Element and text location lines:

⁂

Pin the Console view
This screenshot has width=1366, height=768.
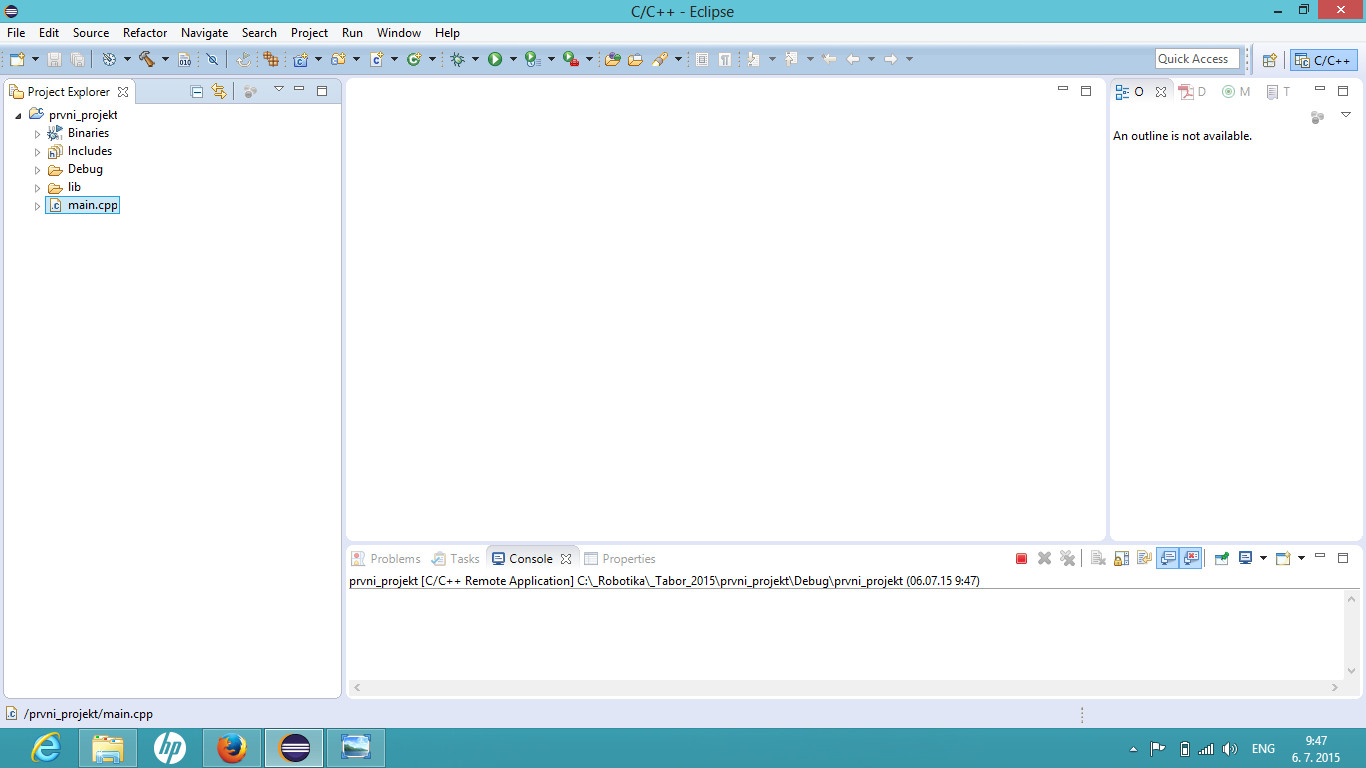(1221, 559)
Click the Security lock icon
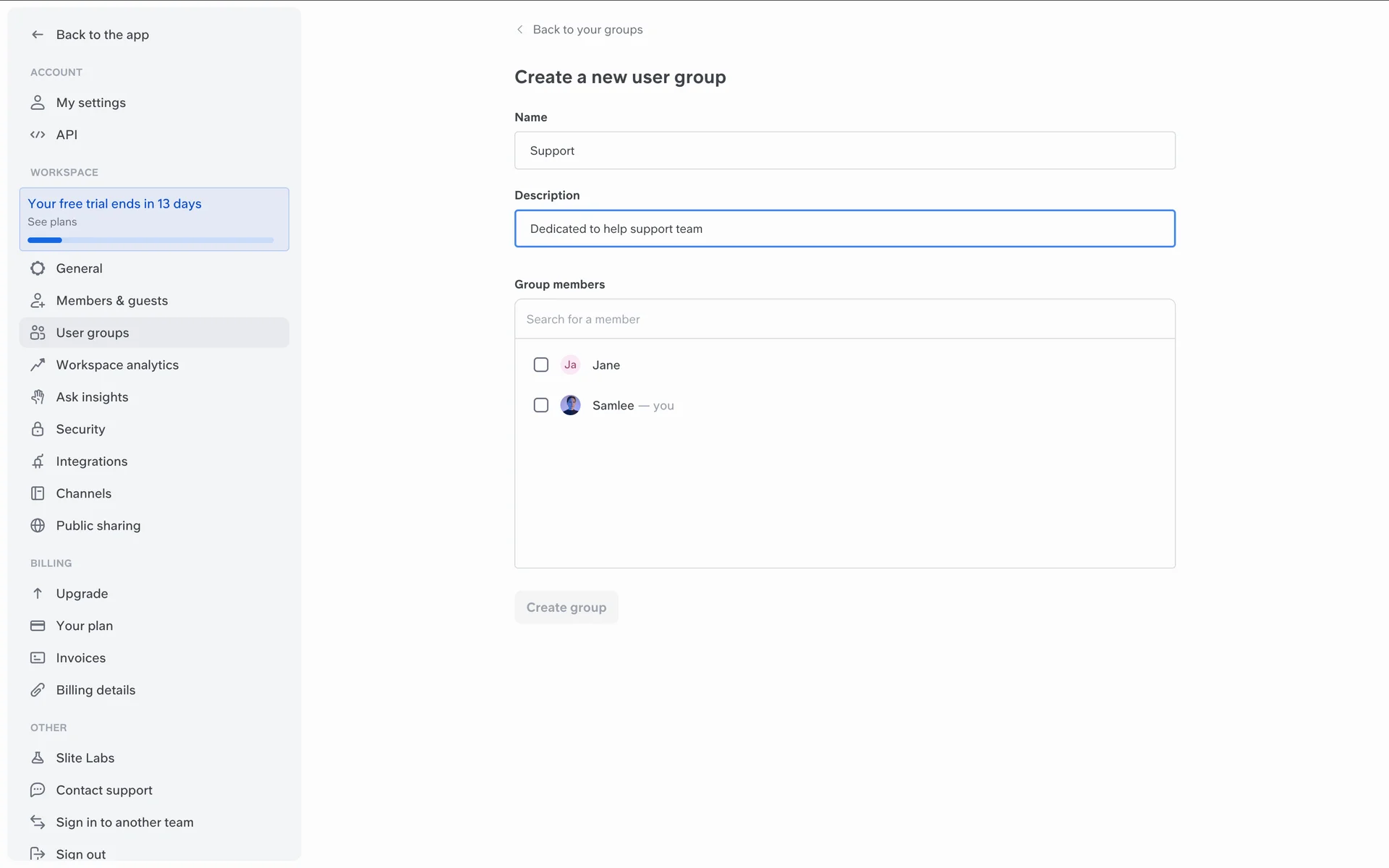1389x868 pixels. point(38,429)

⁂

# Exercise details:
Rewrite these lines as a Markdown table with the columns Row and Line, numbering each row and skipping any blank lines. Omit the pictures from your table.

# Answer:
| Row | Line |
|---|---|
| 1 | Pin the Console view |
| 2 | This screenshot has width=1366, height=768. |
| 3 | (1221, 559) |
| 4 | Click the Security lock icon |
| 5 | 1389x868 pixels. point(38,429) |